Однажды днем я встретила у королевы Марии известную французскую поэтессу графиню Ноэль. Это была маленькая худенькая дама с порывистыми движениями и яркой, пылкой речью; если ей удавалось вести разговор, то есть не давать говорить никому другому. Когда я вошла, королева отдыхала в шезлонге, в ногах сидела графиня. Полагая, что мы знакомы, королева не представила нас, и госпожа де Ноэль продолжала говорить. Скоро она заговорила о Жоресе, знаменитом французском социалисте, убитом в начале войны, ему и его социалистическим идеям графиня выразила сочувствие. И тут она завела речь о положении в России и допустила несколько бестактных замечаний о моей семье, добавив еще, что большевистский террор оправдан тем, что им де самим довелось вытерпеть. К подобным заявлениям незнакомки я не могла остаться безучастной — еще не отошли в прошлое эти ужасы. Я вскипела.

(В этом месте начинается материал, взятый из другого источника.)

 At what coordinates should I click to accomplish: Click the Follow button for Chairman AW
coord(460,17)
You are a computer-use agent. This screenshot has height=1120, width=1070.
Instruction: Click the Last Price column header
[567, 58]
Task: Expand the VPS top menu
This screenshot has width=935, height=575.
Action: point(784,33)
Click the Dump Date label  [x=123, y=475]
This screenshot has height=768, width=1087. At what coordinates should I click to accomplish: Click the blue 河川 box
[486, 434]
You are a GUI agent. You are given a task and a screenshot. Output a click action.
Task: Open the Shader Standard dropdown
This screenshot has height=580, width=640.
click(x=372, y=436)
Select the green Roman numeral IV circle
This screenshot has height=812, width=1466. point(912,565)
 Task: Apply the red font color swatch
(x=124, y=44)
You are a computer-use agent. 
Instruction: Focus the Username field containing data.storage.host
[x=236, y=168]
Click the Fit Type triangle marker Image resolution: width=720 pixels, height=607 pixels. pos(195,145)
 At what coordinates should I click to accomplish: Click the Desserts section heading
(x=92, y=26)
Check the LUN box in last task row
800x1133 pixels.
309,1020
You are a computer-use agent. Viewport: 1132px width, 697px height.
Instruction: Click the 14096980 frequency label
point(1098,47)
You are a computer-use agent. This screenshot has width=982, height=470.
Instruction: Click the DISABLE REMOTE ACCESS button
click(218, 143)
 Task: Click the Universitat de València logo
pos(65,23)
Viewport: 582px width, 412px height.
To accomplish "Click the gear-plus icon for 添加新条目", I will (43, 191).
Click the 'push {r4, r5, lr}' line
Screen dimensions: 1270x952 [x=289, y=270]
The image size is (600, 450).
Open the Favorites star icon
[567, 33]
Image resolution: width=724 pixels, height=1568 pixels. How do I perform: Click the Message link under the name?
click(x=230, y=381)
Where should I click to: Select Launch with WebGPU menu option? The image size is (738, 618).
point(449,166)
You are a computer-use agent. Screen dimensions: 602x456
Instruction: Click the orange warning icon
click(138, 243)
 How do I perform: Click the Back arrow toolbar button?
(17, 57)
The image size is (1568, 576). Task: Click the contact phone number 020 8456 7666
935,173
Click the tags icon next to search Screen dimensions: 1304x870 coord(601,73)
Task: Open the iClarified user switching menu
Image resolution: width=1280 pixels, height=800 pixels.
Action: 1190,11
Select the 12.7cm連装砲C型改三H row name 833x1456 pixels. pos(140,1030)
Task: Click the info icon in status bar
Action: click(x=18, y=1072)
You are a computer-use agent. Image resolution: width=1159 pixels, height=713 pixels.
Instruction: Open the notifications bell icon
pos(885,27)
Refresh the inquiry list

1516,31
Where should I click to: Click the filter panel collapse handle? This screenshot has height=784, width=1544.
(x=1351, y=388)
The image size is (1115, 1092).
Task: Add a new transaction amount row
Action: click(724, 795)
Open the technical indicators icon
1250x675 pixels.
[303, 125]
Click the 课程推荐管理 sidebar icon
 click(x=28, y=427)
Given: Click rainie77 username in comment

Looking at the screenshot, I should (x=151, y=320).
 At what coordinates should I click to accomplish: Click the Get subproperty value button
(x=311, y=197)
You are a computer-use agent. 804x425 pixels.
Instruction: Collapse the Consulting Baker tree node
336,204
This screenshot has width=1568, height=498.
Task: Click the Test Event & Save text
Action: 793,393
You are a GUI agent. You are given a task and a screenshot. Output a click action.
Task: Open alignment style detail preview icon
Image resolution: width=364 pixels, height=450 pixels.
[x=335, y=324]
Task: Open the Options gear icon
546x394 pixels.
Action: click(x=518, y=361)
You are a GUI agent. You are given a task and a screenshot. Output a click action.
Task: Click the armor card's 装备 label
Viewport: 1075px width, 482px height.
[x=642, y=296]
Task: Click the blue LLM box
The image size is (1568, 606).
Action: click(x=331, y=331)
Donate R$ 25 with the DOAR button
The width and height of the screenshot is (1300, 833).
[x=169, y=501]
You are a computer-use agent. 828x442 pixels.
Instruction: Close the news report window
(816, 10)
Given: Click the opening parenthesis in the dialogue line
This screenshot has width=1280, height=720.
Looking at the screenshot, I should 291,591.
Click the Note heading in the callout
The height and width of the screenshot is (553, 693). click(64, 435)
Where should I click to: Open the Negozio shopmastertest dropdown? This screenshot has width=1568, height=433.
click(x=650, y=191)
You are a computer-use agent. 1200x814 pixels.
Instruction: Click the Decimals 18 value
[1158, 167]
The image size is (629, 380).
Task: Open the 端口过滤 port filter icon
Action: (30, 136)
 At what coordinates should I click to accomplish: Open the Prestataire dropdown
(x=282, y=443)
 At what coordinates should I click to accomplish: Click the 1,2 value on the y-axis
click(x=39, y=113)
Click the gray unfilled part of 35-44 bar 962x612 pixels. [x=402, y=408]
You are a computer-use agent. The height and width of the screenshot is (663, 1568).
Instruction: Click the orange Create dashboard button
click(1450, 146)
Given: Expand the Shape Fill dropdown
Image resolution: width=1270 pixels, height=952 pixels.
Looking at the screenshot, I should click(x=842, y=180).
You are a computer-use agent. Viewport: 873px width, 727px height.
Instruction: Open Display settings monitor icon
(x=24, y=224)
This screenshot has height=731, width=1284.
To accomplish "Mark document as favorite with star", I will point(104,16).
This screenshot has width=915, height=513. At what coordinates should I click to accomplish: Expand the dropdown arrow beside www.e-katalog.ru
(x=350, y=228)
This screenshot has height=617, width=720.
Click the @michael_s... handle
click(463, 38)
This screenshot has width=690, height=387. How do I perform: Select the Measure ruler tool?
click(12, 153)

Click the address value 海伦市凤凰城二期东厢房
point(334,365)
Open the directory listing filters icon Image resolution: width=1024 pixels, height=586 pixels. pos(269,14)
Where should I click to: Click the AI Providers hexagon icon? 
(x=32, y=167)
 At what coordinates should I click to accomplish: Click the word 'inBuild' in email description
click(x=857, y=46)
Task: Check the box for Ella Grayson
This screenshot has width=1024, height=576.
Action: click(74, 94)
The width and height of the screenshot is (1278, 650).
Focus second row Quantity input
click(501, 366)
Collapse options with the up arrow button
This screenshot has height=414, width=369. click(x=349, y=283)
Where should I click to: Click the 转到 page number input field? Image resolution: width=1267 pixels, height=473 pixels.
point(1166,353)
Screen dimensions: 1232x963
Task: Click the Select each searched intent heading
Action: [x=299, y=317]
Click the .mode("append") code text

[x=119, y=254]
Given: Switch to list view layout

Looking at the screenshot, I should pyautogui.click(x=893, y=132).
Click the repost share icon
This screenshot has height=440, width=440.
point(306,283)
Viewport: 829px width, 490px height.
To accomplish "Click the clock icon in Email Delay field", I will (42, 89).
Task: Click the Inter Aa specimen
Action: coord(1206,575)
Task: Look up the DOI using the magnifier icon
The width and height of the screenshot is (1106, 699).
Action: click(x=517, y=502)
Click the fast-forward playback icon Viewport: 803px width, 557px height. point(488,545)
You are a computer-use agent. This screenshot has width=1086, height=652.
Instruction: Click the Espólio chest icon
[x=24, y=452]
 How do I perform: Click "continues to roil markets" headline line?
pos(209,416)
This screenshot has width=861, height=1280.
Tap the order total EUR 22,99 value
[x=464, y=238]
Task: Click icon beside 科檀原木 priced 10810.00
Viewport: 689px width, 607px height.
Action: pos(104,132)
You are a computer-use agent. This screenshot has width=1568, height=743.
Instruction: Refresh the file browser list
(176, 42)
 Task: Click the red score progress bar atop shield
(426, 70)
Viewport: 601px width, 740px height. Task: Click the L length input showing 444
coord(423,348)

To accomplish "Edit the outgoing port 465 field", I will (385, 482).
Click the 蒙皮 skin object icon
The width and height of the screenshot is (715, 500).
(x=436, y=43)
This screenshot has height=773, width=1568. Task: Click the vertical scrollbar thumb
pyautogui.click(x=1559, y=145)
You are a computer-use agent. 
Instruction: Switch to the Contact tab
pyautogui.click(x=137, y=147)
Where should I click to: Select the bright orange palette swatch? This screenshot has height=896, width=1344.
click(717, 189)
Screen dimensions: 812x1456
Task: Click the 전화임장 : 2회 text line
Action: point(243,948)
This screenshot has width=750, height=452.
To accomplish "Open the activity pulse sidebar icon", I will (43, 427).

— Вы, очевидно, не в курсе, мадам, — сказала я надорванным голосом, — что я дочь великого князя Павла Александровича, перед которым вы все здесь распинались в любви. Три месяца назад большевики убили моего отца.
Мои слова произвели тягостное замешательство, королева пыталась спасти положение, сменив тему разговора.
Этот эпизод только один из тех, что случались очень часто. Благополучные цивилизованные люди брались судить о наших делах издалека, отпускали неосновательные суждения, забывая, что мы играли в величайшей за всю историю трагедии, что наши семьи истреблены и мы сами едва уцелели; и если даже они не собирались причинить нам боль, их бестактность жестоко ранила.
Терпеть непонимание и унижения можно было только, увидев вещи в новом свете, а это требовало времени, выучки и терпения. Перемены в нашем положении стали особенно очевидны в Париже. В послереволюционной России мы были гонимым классом. В Румынии я была кузиной королевы. А в Париже мы стали обыкновенными гражданами и вели, как полагается здесь, обыкновенную жизнь, и вот эта ее «обыкновенность» была мне внове.
Никогда прежде я не носила с собой денег, никогда не выписывала чек. Мои счета всегда оплачивали другие: в Швеции это был конюший, ведавший моим хозяйством, в России — управляющий конторой моего брата. Я приблизительно знала, во что обходятся драгоценности и платья, но совершенно не представляла, сколько могут стоить хлеб, мясо, молоко. Я не знала, как купить билет в метро; боялась одна пойти в ресторан, не зная, как и что заказать и сколько оставить на чай. Мне было двадцать семь лет, но в житейских делах я была ребенок и всему должна была учиться, как ребенок учится переходить улицу, прежде чем его одного отпустят в школу.
Когда мы наконец получили английские визы, я была рада уехать из Парижа — и не только в предвкушении встречи с Дмитрием. В Париже никак не получалось обрести душевный покой.